TASK REQUIREMENTS:
Could you resume the test-plan excerpt on memory scenario suites below, writing on from right after its final line?

TEXT SEGMENT:
*** Block opens ***

3.4 Suite D — Scope + governance (3 scenarios)

# Name What it proves Primary primitives Runner
S7 Scope visibility matrix Each (scope, caller_scope) pair produces correct visibility as_agent filter, scope metadata (partial — Task 1.5 ongoing)
S8 Auto-tagging round-trip Agent writes without tags; tags appear; recall-by-tag works memory_auto_tag (requires Ollama-backed droplets)
S12 Agent registration (Task 1.3) memory_agent_register on A visible to B's memory_agent_list memory_agent_register, memory_agent_list 12_agent_register.py

3.5 Suite E — Resilience + observability (5 scenarios)

*** Block closes ***

RAW DATA:
*** Block opens ***

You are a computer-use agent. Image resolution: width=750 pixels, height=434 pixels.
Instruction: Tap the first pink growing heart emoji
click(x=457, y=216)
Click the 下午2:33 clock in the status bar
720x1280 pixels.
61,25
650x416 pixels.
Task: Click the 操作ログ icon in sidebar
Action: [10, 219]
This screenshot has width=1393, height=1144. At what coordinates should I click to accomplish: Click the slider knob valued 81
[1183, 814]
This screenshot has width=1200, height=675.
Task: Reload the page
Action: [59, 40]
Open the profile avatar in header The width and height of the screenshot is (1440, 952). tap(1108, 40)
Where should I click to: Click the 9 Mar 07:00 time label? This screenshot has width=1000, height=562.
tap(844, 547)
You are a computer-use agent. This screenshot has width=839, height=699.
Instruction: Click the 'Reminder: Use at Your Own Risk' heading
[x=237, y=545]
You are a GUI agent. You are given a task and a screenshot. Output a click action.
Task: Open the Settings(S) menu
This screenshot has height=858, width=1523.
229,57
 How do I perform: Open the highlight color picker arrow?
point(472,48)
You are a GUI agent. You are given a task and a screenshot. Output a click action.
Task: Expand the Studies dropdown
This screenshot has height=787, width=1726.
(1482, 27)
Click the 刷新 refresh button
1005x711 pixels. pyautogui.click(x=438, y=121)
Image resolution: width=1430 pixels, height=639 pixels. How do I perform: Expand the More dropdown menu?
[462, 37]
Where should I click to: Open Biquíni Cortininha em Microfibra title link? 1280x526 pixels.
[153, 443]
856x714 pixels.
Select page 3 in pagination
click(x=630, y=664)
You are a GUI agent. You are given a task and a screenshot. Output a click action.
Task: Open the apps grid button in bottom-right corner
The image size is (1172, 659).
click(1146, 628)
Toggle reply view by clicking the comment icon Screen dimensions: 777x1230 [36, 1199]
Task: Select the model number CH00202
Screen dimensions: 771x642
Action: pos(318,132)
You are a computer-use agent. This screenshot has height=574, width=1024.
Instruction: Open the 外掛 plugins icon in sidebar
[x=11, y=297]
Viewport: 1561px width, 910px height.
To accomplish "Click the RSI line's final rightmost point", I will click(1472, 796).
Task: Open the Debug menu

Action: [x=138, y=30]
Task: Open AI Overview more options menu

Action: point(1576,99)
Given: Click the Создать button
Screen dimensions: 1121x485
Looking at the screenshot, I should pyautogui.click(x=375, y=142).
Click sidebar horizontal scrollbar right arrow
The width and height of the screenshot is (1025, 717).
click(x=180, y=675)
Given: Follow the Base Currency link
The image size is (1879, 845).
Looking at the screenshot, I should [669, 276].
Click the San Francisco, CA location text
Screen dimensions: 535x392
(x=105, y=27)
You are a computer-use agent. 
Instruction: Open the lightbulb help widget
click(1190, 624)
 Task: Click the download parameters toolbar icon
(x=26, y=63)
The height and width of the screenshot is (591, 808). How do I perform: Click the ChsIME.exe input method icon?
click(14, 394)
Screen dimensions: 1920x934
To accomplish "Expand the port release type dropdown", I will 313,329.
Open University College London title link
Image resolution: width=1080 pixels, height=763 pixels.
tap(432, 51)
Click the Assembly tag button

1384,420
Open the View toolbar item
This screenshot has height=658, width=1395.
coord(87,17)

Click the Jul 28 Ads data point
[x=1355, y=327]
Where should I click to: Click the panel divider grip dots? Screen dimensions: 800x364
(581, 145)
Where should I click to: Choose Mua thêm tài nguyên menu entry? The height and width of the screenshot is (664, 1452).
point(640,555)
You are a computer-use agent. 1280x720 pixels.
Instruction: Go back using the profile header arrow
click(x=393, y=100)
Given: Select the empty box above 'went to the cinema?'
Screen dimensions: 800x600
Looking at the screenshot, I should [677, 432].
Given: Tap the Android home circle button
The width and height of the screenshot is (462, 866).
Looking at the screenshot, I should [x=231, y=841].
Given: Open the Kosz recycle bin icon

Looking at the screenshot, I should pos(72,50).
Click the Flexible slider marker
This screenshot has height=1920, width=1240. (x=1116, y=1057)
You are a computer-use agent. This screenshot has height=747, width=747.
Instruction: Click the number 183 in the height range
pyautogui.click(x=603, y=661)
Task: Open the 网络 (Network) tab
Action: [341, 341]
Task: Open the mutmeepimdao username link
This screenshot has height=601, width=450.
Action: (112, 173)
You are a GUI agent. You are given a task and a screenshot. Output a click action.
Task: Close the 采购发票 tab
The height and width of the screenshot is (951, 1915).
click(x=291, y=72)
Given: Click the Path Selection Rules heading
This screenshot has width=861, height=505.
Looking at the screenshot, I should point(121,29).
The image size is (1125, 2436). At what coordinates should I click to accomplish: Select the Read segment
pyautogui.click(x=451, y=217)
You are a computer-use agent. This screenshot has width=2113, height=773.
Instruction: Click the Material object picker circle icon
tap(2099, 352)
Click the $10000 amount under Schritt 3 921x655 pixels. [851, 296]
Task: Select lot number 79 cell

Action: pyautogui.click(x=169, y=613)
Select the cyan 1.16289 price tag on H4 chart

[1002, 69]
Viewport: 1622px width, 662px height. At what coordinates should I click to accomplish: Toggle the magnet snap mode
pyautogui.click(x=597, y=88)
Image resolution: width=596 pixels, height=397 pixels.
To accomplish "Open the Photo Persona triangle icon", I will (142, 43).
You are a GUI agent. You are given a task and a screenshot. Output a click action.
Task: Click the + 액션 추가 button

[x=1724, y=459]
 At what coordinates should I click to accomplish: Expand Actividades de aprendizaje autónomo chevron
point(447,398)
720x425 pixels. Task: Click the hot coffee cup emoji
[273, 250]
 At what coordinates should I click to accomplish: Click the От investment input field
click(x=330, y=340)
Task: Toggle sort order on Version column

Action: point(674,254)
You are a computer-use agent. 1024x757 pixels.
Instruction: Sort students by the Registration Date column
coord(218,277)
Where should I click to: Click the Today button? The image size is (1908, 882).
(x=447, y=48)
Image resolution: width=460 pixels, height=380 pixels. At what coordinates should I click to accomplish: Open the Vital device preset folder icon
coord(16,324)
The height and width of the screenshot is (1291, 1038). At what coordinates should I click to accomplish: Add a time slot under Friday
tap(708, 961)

*** Block closes ***

TASK ANSWER:
# Name What it proves Primary primitives Runner
S13 Concurrent write contention Two agents updating the same row converge to a consistent outcome memory_update, memory_store 13_concurrent_contention.py
S14 Partition tolerance Temporary peer loss → recovery → convergence within bounded time federation sync 14_partition_tolerance.py
S15 Read-your-writes Writing agent sees its own write immediately (no settle required) memory_store, memory_recall 15_read_your_writes.py
S17 Stats consistency memory_stats returns equal counts across peers post-settle memory_stats 17_stats_consistency.py
S18 Semantic query expansion Semantic recall surfaces memories written under synonyms, across writers memory_expand_query, memory_recall 18_query_expansion.py

3.6 Suite F — Topology variants (2 scenarios)

# Name What it proves Primary primitives Runner
S4 Federation-aware concurrent writes (quorum burst) Quorum preserved under N-agent concurrent write burst federation quorum 4_federation_burst.py
S19 Same-node A2A Two agents on ONE droplet share local ai-memory without federation memory_store, memory_recall (same-node) (planned, testbook v2.0.0)

4. Tranche 2 — TLS / mTLS (shipped v3.0.0)

Enabled via tls_mode: tls | mtls workflow input. Adds F6/F7 baseline probes and the scenarios below. See ai-memory integration for the cert material layout.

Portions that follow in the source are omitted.